● **DIRECTIONS**
Output each of the following records verbatim, keeping every line unchanged.

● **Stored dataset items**
↓↓↓
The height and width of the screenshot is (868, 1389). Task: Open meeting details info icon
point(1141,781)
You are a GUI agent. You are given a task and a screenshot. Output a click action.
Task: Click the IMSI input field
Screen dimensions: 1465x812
↑↑↑
● **THE SOLUTION**
The height and width of the screenshot is (868, 1389). Task: Open meeting details info icon
point(1141,781)
You are a GUI agent. You are given a task and a screenshot. Output a click action.
Task: Click the IMSI input field
Screen dimensions: 1465x812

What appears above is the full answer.